**Given text:**
..........
In that situation isn't your competitor suppose to pay $0.11 and then you (1 cent above your competitor) that would be $0.12 if all ctr's are equal?

I'm almost sure that I'm correct in this situation.
You can test this with adwords' estimate tool.
Just find a exact keyword with only 3-4 ads, play with your CPC and you'll see the result.

Advertiser 123




msg:1130831
 1:10 am on Nov 20, 2003 (gmt 0)

ninhld,

_________________________________________________________

You still should worry about your CPC. Lets say your CPC is $5, and the next competitor is bidding $0.10
If all have the same CTR, you'll have to pay around $0.11, thats OK.
But if there's a new competitor arrives, and he bids $4.90/word, you'll have to pay around $4.91/words

_________________________________________________________

then you said

______________________________________________________

I'm almost sure that I'm correct in this situation.
You can test this with adwords' estimate tool.
Just find a exact keyword with only 3-4 ads, play with your CPC and you'll see the result.

_____________________________________________________

ninhld,

If you are sure about this then that means that based on what you stated from your tests you would be paying $4.90 per click and your competitor would be paying $0.11 for 1 position below yours and if that is true then google is overcharging you $4.78 per click.

Of all the things you mention my favorite tool the "estimator" (some others call it GUESStimator). I can only say that if the tool google offers to "estimate prices" is working as accurately as their "auto discounter" (minimizing prices) then we are in trouble.

Adwords Advisor its been 2 weeks would you reply.

AdWordsAdvisor




msg:1130832
 3:11 am on Nov 20, 2003 (gmt 0)

Yes, Advertiser 123, it has been many days - again my apology.

You originally wrote:

If you have only 4 bidders each get a click (using those ctr's as averages to simplify)

A sets maximum Bid at $1.00 CTR 3%
B sets his maximum Bid at $0.70 CTR 2%
C sets his maximum Bid at $0.50 CTR 1%
D last bidder maximum Bid at $0.10 CTR 1%

What would A, B, C and D have to pay?

What will the positions for each be?

OK. Position is determined by your rank number compared to your competitor's rank number. Rank number is defined as the keyword's Maximum CPC multiplied by the keyword's CTR. For example a keyword with a Max. CPC of $0.40 and a CTR of 1.8 has a rank number of .40 multiplied by 1.8, or .72

Note: the higher the ad's rank number, the higher the ad's position.
..........
**Data for review:**
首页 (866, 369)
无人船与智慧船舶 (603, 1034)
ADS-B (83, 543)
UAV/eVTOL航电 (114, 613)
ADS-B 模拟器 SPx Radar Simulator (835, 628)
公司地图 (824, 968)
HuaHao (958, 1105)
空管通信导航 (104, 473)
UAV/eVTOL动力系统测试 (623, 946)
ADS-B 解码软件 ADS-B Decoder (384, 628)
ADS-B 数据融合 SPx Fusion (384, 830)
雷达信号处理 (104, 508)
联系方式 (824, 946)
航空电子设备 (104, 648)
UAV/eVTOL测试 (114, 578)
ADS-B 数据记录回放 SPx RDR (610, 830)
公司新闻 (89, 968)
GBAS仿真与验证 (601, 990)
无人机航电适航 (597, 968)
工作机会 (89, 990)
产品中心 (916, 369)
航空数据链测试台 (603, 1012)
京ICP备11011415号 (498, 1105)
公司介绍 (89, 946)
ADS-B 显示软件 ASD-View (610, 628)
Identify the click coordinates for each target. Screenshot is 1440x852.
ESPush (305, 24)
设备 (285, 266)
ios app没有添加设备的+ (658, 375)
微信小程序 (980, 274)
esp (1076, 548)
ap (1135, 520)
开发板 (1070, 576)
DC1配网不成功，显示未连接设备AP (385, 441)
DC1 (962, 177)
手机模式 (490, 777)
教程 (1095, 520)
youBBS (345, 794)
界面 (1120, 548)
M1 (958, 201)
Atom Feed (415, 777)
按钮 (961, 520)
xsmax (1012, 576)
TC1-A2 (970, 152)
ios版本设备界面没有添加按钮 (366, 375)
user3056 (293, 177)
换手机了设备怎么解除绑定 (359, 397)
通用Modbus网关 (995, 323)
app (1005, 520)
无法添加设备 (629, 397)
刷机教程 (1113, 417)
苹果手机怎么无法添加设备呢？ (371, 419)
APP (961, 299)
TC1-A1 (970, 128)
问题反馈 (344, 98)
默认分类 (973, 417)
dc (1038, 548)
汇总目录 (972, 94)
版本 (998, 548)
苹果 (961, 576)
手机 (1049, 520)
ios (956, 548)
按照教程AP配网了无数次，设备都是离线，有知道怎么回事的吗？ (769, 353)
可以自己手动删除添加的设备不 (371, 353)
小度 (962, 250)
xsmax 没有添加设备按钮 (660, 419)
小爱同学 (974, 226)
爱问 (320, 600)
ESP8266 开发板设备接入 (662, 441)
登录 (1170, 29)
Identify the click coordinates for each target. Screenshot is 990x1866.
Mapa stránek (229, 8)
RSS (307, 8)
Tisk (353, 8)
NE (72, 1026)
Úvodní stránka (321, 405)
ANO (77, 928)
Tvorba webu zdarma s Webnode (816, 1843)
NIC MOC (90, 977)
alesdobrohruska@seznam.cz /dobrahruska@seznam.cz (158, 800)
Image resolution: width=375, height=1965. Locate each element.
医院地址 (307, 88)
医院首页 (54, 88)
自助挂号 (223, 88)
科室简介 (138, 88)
..........
**Task requirements:**
**A)** In the AdWords forum discussion, how is an ad's rank number defined?
**B)** Continue the AdWords forum discussion from the point where it ends.

**Answer list:**
**A)** Rank number is the keyword's Maximum CPC multiplied by the keyword's CTR.

**B)**
CPC pricing is adjusted so that one pays the minimum amount required to have a rank number just slightly above your nearest competitor. To calculate, we take the rank number of the nearest competitor (lower than you), and increase it by a tiny fraction. Then, using that 'new' rank number and your existing CTR, we calculate your CPC.

To simplify, essentially your CPC = 'new' rank number divided by your CTR.

In Advertiser 123's example, rank number and position look like this:

A sets maximum Bid at $1.00 CTR 3% - Rank number = 3, and Position = 1
B sets his maximum Bid at $0.70 CTR 2% - Rank number = 1.4, and Position = 2
C sets his maximum Bid at $0.50 CTR 1% - Rank number = 0.5, and Position = 3
D last bidder maximum Bid at $0.10 CTR 1% - Rank number = 0.1, and Position = 4

In terms of each advertiser's CPC in the above example, it looks like this:

A sets maximum Bid at $1.00 CTR 3% - CPC paid = 47 cents
B sets his maximum Bid at $0.70 CTR 2% - CPC paid = 26 cents
C sets his maximum Bid at $0.50 CTR 1% - CPC paid = 11 cents
D last bidder maximum Bid at $0.10 CTR 1% - CPC paid = 05 cents (minimum CPC)

With all that said, I feel that the above information is of limited practical value, beyond simply understanding how it works. I say this because:

* positioning is variable, and literally changes from one moment to the next. So calculating it gives one information that is outdated long before you've even finished the calculation.

* the calculation also requires that you know your competitor's CTR, in order to figure our their rank number. However, this information is the confidential 'property' of your competitor.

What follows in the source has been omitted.